例えばアナタが明らかに強そうなチンピラ5人組に遭遇したとする。周囲はもう暗く人通りの少ない通りの為、逃げ道はない。謝っても通用しなそうな相手なもんだから状況としてはやるかやられるかの2択しかない。この時「明らかに自分よりも強そうだな」とか「怪我したらどうしよう」などのことを変に懸念して戦いに挑むよりは、後先全く考えず「もうどうなっても構わない」と覚悟を決めて戦いに挑んだ方が普通では到底考えられない、あり得ない力(=馬鹿力)を発揮するものだということ。思わぬ馬鹿力によってアナタが強敵に対して勝利する確率が飛躍的に向上するということである。
(※喧嘩は自己責任なので悪しからず。)

先のS君は毎日この火事場の馬鹿力を自然に発揮している訳であり、これが結果として時に「奇跡の力」として成り変わる。平凡な力で過ごす毎日と奇跡の力の連続な毎日のどちらが人生として充実したものになるかは聞く迄も無い事であろう。

しかしながらこういった経験は誰しもが少なからず経験した事があるのではなかろうか?幼い時に他の子を前に先生に褒められて優越感に浸れた時等はまさに近しい体験だと言える。しかし「経験した事がある」ことと今現在大人になっても「経験が習慣化されている」ことの違いはとても大きい。後者になる為にはS君のように先に述べた覚悟の効用を理解し、実践し続ける事である。その結果が「勝負強さ」として形になって現れる。一般的に勝ち組と称される人々にはこの能力が自然と備わっているケースが多い。

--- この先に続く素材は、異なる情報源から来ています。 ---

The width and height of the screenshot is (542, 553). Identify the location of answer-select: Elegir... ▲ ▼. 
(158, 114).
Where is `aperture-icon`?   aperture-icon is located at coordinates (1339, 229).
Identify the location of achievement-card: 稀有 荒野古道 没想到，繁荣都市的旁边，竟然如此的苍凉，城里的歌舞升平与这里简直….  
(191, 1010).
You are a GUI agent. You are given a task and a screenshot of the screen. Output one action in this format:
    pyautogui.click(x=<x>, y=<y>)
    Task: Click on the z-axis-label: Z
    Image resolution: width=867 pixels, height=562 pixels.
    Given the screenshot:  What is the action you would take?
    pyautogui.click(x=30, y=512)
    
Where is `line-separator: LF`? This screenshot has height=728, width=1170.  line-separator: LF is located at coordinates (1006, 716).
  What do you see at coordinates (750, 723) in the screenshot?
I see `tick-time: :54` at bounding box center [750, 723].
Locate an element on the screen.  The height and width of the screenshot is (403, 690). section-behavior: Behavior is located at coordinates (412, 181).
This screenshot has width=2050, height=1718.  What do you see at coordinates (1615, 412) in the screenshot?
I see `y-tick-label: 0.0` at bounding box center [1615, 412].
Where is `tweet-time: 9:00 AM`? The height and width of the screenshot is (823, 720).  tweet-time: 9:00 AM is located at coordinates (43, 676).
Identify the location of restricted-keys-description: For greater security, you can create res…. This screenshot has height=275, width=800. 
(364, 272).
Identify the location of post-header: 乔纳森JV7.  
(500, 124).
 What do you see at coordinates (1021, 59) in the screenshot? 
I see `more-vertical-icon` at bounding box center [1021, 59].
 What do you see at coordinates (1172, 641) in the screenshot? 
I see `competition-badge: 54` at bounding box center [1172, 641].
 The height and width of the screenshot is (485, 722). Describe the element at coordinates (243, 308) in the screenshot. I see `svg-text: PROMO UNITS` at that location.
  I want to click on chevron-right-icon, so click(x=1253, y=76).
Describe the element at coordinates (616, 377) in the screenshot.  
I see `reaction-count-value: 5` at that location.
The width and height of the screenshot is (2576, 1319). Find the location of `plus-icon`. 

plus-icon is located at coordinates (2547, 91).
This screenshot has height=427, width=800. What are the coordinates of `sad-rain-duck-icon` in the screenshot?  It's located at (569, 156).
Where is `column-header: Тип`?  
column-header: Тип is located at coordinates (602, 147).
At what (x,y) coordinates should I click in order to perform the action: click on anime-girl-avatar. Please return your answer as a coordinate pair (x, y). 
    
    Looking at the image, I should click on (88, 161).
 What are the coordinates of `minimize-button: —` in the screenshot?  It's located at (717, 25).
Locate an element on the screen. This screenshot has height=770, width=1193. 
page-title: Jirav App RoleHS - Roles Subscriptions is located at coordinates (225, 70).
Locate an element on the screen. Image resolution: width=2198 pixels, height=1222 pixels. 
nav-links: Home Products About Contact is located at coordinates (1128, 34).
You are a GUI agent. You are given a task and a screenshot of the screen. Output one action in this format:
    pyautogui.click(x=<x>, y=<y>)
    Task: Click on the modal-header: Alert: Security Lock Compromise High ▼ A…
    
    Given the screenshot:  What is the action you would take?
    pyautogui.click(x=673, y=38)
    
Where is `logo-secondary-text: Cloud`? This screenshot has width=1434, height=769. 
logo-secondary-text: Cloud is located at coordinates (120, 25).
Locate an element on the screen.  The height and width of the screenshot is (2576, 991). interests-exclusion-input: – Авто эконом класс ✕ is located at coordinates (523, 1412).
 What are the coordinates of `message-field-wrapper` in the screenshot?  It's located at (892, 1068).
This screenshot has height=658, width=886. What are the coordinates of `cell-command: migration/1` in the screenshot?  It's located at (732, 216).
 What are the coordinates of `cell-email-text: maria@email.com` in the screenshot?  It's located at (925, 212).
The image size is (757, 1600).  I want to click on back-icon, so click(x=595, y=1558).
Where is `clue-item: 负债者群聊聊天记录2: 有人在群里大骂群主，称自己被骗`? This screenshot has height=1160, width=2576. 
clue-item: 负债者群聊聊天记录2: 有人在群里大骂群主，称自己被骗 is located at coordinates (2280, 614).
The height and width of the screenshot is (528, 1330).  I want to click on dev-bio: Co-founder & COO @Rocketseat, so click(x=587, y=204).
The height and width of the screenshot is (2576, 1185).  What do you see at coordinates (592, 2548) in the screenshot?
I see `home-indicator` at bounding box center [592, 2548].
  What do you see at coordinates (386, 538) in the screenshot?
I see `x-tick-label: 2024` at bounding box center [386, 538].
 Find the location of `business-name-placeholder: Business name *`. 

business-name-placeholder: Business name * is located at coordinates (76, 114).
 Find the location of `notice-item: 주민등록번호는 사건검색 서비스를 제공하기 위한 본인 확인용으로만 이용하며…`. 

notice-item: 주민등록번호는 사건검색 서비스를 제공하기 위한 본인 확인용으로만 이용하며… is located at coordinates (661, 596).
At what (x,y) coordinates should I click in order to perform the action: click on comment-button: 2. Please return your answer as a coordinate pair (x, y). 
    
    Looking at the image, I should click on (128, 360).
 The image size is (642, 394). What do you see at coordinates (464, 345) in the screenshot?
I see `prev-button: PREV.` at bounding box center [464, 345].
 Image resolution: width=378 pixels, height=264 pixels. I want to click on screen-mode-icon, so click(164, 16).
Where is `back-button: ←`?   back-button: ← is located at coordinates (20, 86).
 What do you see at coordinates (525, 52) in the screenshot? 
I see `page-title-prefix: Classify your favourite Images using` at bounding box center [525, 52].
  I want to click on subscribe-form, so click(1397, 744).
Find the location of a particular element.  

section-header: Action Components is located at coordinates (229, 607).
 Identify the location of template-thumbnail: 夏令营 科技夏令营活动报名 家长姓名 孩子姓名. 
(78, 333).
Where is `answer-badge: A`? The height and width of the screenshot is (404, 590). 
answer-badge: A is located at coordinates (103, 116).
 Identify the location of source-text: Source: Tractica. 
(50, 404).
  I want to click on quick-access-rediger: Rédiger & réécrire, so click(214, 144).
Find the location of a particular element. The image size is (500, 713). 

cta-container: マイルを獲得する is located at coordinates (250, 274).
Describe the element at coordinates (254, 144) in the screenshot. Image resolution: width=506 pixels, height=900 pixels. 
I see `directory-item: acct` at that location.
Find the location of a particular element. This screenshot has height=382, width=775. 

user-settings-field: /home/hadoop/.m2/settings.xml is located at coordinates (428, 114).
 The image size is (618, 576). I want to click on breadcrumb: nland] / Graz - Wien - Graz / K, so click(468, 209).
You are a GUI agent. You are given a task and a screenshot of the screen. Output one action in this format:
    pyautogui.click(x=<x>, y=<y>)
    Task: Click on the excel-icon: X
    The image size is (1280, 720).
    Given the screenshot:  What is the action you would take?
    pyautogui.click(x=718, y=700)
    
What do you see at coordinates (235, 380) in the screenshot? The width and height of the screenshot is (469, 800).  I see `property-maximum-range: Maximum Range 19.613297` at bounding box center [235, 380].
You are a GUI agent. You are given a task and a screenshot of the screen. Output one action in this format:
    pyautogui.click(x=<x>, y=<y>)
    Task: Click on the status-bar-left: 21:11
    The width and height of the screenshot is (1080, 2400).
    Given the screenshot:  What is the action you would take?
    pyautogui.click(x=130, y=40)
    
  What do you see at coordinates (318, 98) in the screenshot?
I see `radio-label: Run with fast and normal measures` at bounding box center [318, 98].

個人スキルを皆が120%集まれば自ずと競争原理が働き、さらに全体レベルが向上する。その環境の中で各々は自分がどこまで辿り着けるだろうという際限無きチャレンジを行い続けていけばよい訳である。

私が思うに日本経済はまだまだ捨てたものじゃない。最近よく参加する経営者交流会等では不況を全く感じさせないような力強い経営者がわんさかいる。彼らに共通して言えるのは本番に強い事、勝負時に抜群の力を発揮出来るという超戦闘値の高い男達ならではの共通点である。

個人能力を高めることに多くの人が関心を寄せ、競争原理によって日本経済が底上げされることを願う。